**WHAT IS BEING ASKED:** Arrange the lines from the line with "Open recent apps square button" to the line with "pyautogui.click(x=423, y=55)", both included, as a Markdown table with columns headed Row and Line. Number each line in the Row column and leave out blank lines.

**DATA:**
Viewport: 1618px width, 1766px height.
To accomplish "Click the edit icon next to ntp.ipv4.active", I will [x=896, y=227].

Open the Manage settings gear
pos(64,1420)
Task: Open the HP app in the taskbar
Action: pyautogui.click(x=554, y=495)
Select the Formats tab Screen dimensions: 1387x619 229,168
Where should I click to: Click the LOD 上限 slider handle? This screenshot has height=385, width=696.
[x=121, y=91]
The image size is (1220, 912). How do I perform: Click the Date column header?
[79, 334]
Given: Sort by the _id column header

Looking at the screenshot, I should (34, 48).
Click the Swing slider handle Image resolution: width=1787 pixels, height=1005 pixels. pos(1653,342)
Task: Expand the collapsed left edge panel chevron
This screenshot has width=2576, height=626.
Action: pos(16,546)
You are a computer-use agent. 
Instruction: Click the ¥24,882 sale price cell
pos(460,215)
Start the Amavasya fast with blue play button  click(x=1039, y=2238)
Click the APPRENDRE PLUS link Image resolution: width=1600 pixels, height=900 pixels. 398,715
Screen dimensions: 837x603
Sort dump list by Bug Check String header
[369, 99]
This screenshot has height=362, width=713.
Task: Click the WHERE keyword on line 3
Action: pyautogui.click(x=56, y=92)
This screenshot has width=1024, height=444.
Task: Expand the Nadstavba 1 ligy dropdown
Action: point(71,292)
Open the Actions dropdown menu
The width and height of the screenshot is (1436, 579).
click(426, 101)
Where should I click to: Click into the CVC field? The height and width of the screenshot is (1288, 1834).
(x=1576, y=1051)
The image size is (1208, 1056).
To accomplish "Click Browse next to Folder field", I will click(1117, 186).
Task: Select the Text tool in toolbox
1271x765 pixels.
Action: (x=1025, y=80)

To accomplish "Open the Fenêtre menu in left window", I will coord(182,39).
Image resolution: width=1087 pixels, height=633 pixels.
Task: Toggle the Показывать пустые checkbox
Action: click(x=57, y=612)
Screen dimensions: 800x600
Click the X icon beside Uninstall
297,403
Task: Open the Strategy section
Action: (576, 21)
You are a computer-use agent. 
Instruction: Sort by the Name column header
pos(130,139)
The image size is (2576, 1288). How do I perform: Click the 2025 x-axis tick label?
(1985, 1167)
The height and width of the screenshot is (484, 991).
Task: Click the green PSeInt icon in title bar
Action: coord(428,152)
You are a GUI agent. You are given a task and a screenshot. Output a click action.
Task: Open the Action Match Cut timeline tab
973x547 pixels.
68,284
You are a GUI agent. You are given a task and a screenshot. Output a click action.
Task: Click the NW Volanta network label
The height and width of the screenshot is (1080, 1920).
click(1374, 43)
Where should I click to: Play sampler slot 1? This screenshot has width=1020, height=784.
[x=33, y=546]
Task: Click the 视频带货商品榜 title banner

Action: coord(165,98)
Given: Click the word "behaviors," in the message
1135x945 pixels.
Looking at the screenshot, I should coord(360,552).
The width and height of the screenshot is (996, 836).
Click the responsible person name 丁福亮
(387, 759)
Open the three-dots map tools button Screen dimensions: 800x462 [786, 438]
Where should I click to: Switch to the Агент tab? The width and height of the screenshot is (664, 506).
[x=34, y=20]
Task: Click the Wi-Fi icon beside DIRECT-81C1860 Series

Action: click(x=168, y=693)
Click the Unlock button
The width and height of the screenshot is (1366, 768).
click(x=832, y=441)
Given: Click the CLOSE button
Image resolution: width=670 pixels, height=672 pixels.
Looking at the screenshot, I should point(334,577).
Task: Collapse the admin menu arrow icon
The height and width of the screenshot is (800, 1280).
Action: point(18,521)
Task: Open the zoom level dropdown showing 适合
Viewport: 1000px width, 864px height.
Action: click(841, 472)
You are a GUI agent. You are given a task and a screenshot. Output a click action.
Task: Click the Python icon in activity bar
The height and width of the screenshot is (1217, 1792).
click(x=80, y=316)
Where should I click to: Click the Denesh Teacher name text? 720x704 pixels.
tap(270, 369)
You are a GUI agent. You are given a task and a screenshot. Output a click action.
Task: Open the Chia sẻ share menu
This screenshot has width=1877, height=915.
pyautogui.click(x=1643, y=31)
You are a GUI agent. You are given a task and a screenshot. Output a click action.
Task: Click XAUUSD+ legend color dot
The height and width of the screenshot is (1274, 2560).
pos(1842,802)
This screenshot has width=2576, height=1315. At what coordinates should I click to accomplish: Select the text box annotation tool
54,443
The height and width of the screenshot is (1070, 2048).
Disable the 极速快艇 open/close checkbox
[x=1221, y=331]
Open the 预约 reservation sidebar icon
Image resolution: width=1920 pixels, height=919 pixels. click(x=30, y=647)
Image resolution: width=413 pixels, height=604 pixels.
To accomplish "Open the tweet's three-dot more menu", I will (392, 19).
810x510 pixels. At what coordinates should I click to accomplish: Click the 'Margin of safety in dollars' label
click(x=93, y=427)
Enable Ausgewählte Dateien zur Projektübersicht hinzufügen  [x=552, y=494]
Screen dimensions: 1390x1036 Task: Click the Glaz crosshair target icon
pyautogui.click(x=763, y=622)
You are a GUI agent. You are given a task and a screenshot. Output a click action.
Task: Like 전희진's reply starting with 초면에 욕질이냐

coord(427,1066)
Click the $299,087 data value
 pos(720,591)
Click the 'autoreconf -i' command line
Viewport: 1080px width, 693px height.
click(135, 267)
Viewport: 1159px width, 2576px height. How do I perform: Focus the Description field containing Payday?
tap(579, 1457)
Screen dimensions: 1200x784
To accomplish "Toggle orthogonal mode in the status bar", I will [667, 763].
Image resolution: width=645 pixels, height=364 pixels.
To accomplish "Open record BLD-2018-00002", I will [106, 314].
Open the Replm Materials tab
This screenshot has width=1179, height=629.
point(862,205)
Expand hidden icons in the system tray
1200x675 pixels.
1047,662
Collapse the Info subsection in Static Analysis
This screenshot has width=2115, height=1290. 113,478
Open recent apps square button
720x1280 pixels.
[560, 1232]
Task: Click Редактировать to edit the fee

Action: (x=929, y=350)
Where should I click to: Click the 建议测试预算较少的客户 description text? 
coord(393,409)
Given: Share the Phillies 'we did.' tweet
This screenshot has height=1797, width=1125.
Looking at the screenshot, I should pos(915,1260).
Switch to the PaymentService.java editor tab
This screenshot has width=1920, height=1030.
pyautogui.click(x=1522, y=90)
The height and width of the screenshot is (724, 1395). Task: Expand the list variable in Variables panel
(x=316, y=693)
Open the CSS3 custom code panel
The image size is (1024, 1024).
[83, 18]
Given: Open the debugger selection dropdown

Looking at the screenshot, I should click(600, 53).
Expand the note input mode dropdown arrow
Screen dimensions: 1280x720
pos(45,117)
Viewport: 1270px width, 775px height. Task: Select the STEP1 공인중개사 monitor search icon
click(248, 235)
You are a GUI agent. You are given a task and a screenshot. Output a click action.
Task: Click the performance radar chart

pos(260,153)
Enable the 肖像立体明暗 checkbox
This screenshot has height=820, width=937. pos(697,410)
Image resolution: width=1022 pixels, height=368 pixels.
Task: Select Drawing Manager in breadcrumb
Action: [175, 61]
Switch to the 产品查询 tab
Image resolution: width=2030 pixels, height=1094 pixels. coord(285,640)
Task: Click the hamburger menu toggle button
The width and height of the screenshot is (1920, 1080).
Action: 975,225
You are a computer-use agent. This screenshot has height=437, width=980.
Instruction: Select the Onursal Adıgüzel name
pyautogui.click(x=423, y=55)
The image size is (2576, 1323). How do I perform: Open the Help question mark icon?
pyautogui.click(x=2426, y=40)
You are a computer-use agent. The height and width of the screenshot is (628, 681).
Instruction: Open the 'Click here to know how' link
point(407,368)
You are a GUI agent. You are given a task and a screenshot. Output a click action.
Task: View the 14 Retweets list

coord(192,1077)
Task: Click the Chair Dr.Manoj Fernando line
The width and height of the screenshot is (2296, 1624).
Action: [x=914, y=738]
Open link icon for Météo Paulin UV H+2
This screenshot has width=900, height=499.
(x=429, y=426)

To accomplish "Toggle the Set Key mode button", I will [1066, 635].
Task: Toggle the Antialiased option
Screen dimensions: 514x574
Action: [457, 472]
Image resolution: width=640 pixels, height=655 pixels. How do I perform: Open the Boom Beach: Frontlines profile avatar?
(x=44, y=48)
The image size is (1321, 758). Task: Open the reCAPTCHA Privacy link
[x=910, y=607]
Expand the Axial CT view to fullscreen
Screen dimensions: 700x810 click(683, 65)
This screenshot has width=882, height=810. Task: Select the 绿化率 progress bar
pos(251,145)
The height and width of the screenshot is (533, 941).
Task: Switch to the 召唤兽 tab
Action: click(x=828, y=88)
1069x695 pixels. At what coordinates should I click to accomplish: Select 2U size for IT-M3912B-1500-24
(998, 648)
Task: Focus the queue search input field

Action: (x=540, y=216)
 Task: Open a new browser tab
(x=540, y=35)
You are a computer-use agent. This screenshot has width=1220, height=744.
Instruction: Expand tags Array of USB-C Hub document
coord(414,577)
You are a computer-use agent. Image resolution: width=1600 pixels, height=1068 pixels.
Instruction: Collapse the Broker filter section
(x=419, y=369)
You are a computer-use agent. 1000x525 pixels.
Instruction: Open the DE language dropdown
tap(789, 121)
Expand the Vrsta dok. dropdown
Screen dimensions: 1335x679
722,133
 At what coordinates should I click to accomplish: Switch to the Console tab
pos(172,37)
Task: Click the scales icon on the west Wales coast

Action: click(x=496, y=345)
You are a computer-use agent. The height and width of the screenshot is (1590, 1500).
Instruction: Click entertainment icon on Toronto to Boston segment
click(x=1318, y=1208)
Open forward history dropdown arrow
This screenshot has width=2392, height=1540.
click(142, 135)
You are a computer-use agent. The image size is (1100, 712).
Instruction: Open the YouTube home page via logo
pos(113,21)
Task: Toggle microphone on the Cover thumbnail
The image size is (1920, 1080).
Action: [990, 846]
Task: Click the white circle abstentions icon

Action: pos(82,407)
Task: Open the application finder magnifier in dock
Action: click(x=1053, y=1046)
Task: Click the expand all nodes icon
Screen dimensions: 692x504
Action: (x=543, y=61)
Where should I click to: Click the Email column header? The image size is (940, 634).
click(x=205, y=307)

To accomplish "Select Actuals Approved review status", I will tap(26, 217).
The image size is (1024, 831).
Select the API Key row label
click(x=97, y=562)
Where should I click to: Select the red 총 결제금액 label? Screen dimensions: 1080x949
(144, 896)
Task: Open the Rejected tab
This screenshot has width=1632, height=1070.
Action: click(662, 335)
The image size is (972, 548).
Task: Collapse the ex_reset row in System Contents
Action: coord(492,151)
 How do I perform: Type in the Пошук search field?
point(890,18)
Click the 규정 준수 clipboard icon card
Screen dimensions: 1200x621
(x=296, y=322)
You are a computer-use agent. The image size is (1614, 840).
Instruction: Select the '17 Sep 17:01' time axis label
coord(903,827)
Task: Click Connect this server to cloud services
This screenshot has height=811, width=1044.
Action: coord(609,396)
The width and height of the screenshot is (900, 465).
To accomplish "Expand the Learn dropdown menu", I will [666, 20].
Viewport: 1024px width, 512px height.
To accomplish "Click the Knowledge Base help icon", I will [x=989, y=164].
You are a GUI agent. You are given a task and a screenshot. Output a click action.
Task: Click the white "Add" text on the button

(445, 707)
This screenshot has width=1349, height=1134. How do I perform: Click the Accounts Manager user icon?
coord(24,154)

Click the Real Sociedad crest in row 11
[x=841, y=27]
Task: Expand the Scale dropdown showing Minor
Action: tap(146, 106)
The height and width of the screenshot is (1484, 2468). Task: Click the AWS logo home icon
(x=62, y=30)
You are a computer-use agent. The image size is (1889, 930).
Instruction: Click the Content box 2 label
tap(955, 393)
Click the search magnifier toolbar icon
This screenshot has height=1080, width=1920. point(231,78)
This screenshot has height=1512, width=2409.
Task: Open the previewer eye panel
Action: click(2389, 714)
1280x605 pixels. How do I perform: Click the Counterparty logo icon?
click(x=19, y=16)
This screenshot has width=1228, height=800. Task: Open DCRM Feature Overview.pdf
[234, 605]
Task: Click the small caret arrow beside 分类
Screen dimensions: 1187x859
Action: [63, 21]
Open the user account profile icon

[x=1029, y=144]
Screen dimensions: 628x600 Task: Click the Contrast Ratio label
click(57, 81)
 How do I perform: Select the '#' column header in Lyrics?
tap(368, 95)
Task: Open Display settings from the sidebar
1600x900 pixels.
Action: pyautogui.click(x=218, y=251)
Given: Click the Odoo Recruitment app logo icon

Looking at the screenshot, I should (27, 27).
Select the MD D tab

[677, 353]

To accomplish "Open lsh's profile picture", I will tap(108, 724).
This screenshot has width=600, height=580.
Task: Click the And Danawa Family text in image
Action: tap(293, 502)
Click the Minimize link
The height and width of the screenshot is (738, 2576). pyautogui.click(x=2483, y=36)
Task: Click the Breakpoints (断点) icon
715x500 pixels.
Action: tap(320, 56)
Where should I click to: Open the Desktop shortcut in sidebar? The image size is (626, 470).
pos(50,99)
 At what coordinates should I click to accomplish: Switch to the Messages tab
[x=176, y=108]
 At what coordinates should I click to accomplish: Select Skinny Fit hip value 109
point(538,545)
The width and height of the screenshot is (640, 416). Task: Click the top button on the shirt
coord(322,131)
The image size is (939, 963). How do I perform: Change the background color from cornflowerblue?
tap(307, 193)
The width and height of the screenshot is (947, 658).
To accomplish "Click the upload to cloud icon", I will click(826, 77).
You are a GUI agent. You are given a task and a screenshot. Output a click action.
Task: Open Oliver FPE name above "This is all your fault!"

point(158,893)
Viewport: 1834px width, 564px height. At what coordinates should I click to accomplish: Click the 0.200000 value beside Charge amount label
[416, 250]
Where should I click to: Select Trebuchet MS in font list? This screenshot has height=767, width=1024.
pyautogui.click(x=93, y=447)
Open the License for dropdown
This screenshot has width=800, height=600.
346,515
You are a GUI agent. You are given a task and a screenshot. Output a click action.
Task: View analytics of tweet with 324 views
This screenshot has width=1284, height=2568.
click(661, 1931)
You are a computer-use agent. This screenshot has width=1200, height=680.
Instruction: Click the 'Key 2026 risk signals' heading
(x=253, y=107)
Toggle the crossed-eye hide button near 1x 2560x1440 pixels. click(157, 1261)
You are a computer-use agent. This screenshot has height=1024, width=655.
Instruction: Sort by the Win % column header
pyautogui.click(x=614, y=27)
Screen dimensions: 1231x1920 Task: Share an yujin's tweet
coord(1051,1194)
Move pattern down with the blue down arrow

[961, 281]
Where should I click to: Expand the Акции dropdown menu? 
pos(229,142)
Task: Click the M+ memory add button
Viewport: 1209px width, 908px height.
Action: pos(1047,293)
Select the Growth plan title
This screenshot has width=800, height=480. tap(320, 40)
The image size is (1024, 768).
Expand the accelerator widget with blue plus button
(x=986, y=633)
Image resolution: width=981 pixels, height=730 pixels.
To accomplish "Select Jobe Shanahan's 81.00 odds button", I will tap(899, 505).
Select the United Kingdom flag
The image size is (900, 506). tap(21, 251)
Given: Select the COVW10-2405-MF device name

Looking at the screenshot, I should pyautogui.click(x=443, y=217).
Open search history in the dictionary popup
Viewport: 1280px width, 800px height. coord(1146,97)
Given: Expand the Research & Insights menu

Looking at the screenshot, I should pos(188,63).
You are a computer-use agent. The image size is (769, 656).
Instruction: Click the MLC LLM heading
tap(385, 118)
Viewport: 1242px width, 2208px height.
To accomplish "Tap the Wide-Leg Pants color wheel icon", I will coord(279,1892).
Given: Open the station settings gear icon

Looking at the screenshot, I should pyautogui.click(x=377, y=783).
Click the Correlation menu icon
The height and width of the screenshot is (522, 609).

**ANSWER TO THE PROBLEM:**
| Row | Line |
|---|---|
| 1 | Open recent apps square button |
| 2 | 720x1280 pixels. |
| 3 | [560, 1232] |
| 4 | Task: Click Редактировать to edit the fee |
| 5 | Action: (x=929, y=350) |
| 6 | Where should I click to: Click the 建议测试预算较少的客户 description text?  |
| 7 | coord(393,409) |
| 8 | Given: Share the Phillies 'we did.' tweet |
| 9 | This screenshot has height=1797, width=1125. |
| 10 | Looking at the screenshot, I should pos(915,1260). |
| 11 | Switch to the PaymentService.java editor tab |
| 12 | This screenshot has width=1920, height=1030. |
| 13 | pyautogui.click(x=1522, y=90) |
| 14 | The height and width of the screenshot is (724, 1395). Task: Expand the list variable in Variables panel |
| 15 | (x=316, y=693) |
| 16 | Open the CSS3 custom code panel |
| 17 | The image size is (1024, 1024). |
| 18 | [83, 18] |
| 19 | Given: Open the debugger selection dropdown |
| 20 | Looking at the screenshot, I should click(600, 53). |
| 21 | Expand the note input mode dropdown arrow |
| 22 | Screen dimensions: 1280x720 |
| 23 | pos(45,117) |
| 24 | Viewport: 1270px width, 775px height. Task: Select the STEP1 공인중개사 monitor search icon |
| 25 | click(248, 235) |
| 26 | You are a GUI agent. You are given a task and a screenshot. Output a click action. |
| 27 | Task: Click the performance radar chart |
| 28 | pos(260,153) |
| 29 | Enable the 肖像立体明暗 checkbox |
| 30 | This screenshot has height=820, width=937. pos(697,410) |
| 31 | Image resolution: width=1022 pixels, height=368 pixels. |
| 32 | Task: Select Drawing Manager in breadcrumb |
| 33 | Action: [175, 61] |
| 34 | Switch to the 产品查询 tab |
| 35 | Image resolution: width=2030 pixels, height=1094 pixels. coord(285,640) |
| 36 | Task: Click the hamburger menu toggle button |
| 37 | The width and height of the screenshot is (1920, 1080). |
| 38 | Action: 975,225 |
| 39 | You are a computer-use agent. This screenshot has height=437, width=980. |
| 40 | Instruction: Select the Onursal Adıgüzel name |
| 41 | pyautogui.click(x=423, y=55) |